Proposed model of CaMKII inhibition by Rem2. A, cartoon depicting the activated CaMKII holoenzyme. Calmodulin and some of the CaMKII monomers are not shown for clarity. B, amplified view of a CaMKII monomer shown in A. In the proposed model, the GTPase core of Rem2 binds to the association domain of CaMKII with high affinity (I). This leads to an increased local concentration of the N terminus of Rem2 and its binding to the catalytic site of CaMKII, resulting in the inhibition of the enzyme (II).

Previously our laboratory discovered that Rem2 is an activity-dependent, negative regulator of dendritic branching and functions in a CaMK signaling pathway to mediate this effect (13, 15, 16). Similarly, a number of other studies also implicated CaMKII signaling in regulation of dendritic branching (40, 48, 49), although differing effects of CaMKIIα and CaMKIIβ activity on dendritic branching have been reported (40). Whether these disparate results are due to different functions of CaMKII in various neuronal subtypes (e.g. cortical neurons, cerebellar granule neurons, etc.) or different approaches to modulation of CaMKII activity (e.g. pharmacological, constitutive mutants, etc.) or reflect a complexity of function of the endogenous holoenzyme, which may be a multimer of different CaMKII isozymes, remains to be determined.

Nonetheless, the current study further refines our understanding of Rem2 regulation of dendritic branching. Our findings suggest that Rem2 inhibition of CaMKII is at least partially responsible for shaping the dendritic arbor because a mutant version of Rem2 that is unable to inhibit CaMKII only partially rescues the increased dendritic branching observed with Rem2 knockdown. These data also imply the existence of other signaling pathways that are independent of CaMKII catalytic activity, such as Rem2-dependent changes in gene expression (50), but that also regulate dendritic branching.

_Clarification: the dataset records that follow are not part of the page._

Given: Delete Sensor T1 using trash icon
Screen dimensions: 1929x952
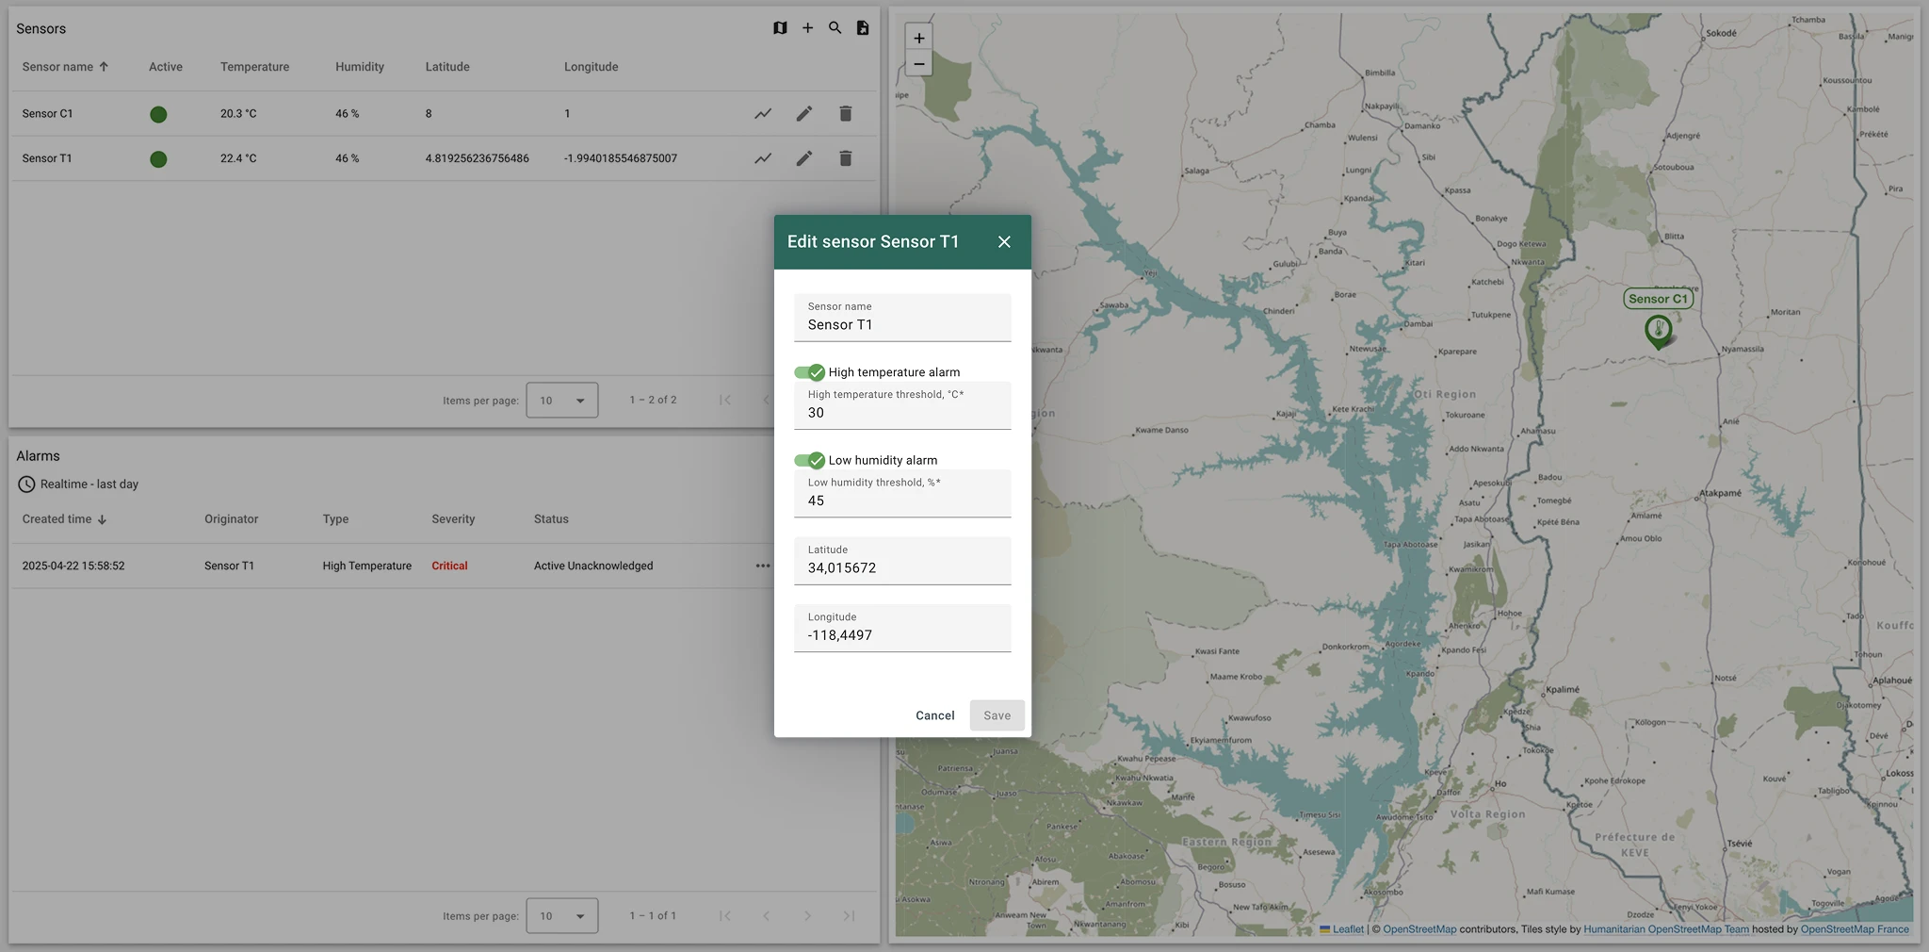Looking at the screenshot, I should 845,158.
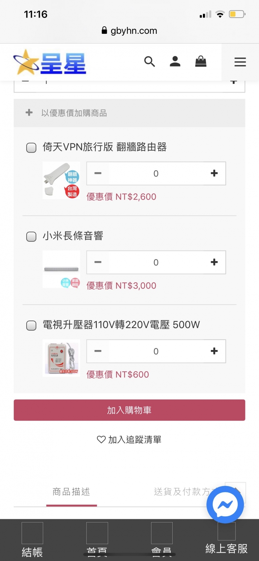
Task: Check the 電視升壓器 500W checkbox
Action: click(x=31, y=326)
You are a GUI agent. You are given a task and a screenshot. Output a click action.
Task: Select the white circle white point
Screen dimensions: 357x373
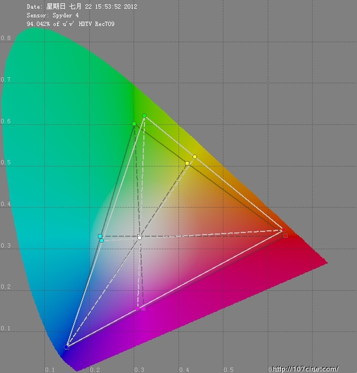pos(140,237)
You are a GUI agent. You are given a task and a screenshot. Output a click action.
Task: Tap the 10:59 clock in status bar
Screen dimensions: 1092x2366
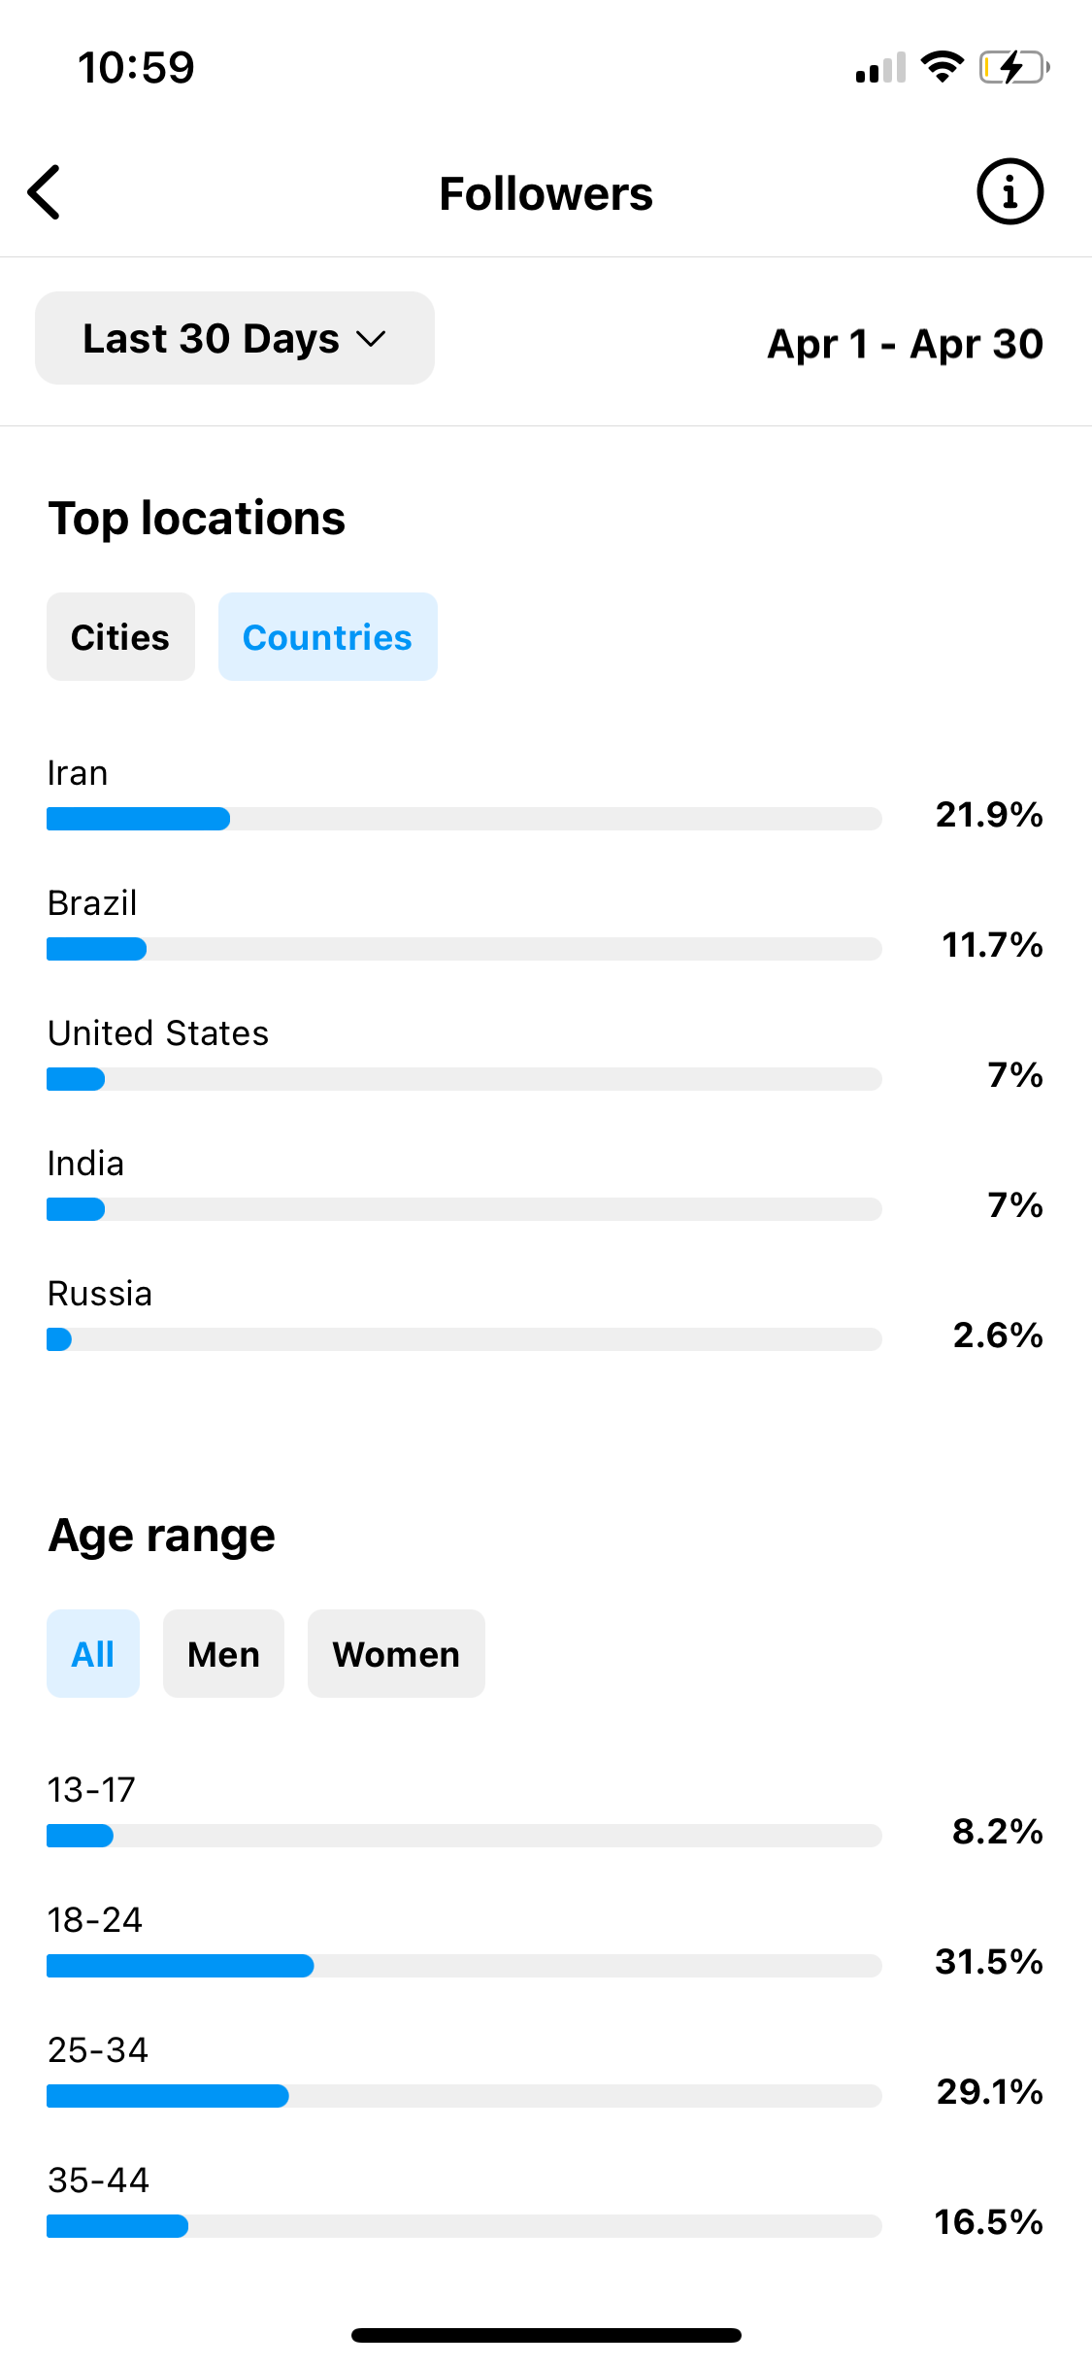(x=136, y=67)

One alternative interpretation of the partial rescue of the dendritic branching phenotype is that the myc-Rem2^RR/GG protein is less well-expressed in neurons compared with WT myc-Rem2. However, our quantification of anti-myc-Rem2 immunostaining in cultured neurons (Fig. S4) strongly suggests that this is not the case. We also demonstrated that Rem2^RR/GG retains at least some of the biological function of WT Rem2 as overexpression of the RR/GG mutant inhibited voltage-gated calcium channel function similarly to overexpression of WT Rem2 (Fig. S3).

In summary, we have demonstrated that Rem2 is a potent inhibitor of the CaMKII catalytic activity against exogenous substrates, thus allowing the autophosphorylation of CaMKII while preventing the phosphorylation of other targets. Because its own expression is activity-dependent, our results position Rem2 as a leading candidate for the regulation of CaMKII signaling during periods of high neuronal activity.

Experimental procedures

All experimental procedures involving animals were approved by the Institutional Animal Care and Use Committee at Brandeis University.

Molecular biology

Plasmids containing full-length human CaMKIIα and -δ cDNAs were obtained from Addgene (plasmids 23408 and 23814). The cDNAs were subcloned into the pET28-lam-PPase vector. To create pET28-lam-PPase, the λ-phosphatase gene, including the ribosome-binding site, was subcloned from the vector pPET-PKR/PPase (Addgene 42934) downstream of the multiple cloning site in pET28a (Novagen, Billerica, MA). This vector contains the λ-phosphatase gene in an operon with the cloned cDNA allowing coinduction of the kinase and λ-phosphatase. Full-length mouse Rem2 cDNA and its deletion and point mutants were subcloned in-frame with the coding sequence of the MBP present in the pMAL-c5x vector (New England Biolabs, Ipswich, MA). The vector was modified to contain a tobacco etch virus protease recognition site followed by a His₆ tag between the C terminus of MBP and the N terminus of Rem2. For mammalian expression, c-myc and HA epitope tags were added in-frame to the N-terminal sequences of CaMKIIα and Rem2 and subcloned either into the vector pCMV (myc-CaMKIIα; Clontech) or pcDNA3.1 (HA-Rem2; Invitrogen).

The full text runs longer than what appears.